In this study, protein adducts of diverse lipid peroxidation products were simultaneously labeled, enriched, characterized by LC-MS/MS analysis and assigned to specific protein sites. In total, we detected 49 distinct Michael-type protein adducts of lipoxidation products, identified 27 proteins containing 39 unique nucleophilic sites that were modified by six varieties of 2-alkenals. The proteins and modified sites identified in this study represent targets within the mitochondrial proteome that are susceptible to modification by electrophilic lipid peroxidation products. The majority of modified proteins identified (40 %) were members of the respiratory chain. The electron transport enzymes are both a major source of ROS within the mitochondria and in close proximity to a high concentration of polyunsaturated fatty acids present in the inner mitochondrial membrane. TCA cycle proteins comprised the second most abundant category of identified modified proteins at 19 %. A pie chart displaying the percentages of all identified proteins and modified sites is shown in Figure 5A. Eighty five percent of the 2-alkenal Michael type additions characterized were present on cysteine residues, while 12 % of the modification sites were found on histidine residue. Adduction to lysine residue was only once observed (Figure 5B). Our findings are in agreement with previous reactivity studies that indicate that the cysteine thiol is usually the most nucleophilic site in proteins compared to the imidazole and amino group. In the current study six different lipid peroxidation-derived 2-alkenals were identified with the following distribution: acrolein ≫ HHE, HNE >ONE, crotonaldehyde, hydroxyacrolein (Figure 5C).

Summary of the identified lipoxidation modifications on mitochondrial proteins. A. Pie chart displaying the mitochondrial proteins and amino acid residue sites identified with modifications by lipid peroxidation-derived 2-alkenals. B. Pie chart illustrating the percentage breakdown of the types of residues identified with Michael-type additions of lipid peroxidation-derived 2-alkenals. C. Pie chart indicating the percentages of the different types of lipid peroxidation derived 2-alkenals identified in this study.

Acrolein modification of mitochondrial proteins

The Michael-type addition of acrolein to nucleophilic sites in proteins was the most common modification we identified in this profiling analysis. We observed acrolein modification on 26 out of the 27 proteins that were observed. Modification by acrolein comprised a total of 84% of the 2-alkenal modifications observed (Figure 5C).
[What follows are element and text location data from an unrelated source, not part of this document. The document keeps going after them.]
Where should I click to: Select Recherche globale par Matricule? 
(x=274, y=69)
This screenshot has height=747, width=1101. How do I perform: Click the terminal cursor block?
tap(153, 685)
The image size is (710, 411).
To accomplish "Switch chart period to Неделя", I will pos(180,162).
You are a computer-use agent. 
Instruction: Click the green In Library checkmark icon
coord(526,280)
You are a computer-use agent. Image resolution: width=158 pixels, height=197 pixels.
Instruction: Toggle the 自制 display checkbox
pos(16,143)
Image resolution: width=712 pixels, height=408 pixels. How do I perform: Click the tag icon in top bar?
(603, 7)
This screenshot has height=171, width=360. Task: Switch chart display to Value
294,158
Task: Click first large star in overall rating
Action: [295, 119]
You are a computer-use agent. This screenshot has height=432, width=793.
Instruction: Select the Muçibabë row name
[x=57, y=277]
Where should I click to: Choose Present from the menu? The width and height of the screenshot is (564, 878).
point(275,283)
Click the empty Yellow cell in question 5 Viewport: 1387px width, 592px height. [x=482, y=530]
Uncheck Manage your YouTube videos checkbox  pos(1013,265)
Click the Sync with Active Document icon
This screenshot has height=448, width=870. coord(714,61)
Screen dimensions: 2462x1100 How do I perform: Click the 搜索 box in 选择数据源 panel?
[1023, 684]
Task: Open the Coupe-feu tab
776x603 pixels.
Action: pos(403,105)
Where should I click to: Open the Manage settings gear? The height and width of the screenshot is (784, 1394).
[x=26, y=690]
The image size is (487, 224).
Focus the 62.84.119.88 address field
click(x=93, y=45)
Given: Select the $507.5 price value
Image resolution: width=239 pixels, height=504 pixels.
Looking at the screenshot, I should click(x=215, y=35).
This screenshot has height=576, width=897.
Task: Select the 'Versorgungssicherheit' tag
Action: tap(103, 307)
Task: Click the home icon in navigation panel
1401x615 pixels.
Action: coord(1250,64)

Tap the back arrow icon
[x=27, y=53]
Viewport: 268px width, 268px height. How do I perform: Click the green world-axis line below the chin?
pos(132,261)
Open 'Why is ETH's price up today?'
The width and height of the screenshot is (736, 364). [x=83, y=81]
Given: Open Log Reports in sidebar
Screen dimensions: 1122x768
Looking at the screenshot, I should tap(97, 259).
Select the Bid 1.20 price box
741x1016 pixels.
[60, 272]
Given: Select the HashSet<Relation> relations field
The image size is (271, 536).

Acrolein is formed via multiple routes, e.g. during metabolism of allyl compounds, lipid peroxidation of polyunsaturated fatty acids, and the amine-oxidase mediated degradation of polyamines [20, 51, 52]. Acrolein is known to be the most reactive of the α,β–unsaturated aldehydes [21]. In the current study, ARP-labeled acrolein adducts made up the majority of Michael-type adducts identified. A possible reason that contributed likely to the screwed dataset is that protein adducts of acrolein cannot form cyclic hemiacetals. Whereas, Michael-type adducts of 4-hydroxy 2-enal are partly present as cyclic hemiacetals that are in equilibrium with the open-form aldehyde [21]. The ARP labeling strategy will only label the open-form aldehydic adduct which may lead to a possible underrepresentation of 4-hydroxy 2-enal adducts in the current study. Uchida et al. reported the formation of N^ε-(3-formyl-3,4-dehydropiperidino) lysine (FDP-Lys) as a reaction product between acrolein and Lys residues [51]; however, in the present study we were not able to detect FDP-Lys adducts.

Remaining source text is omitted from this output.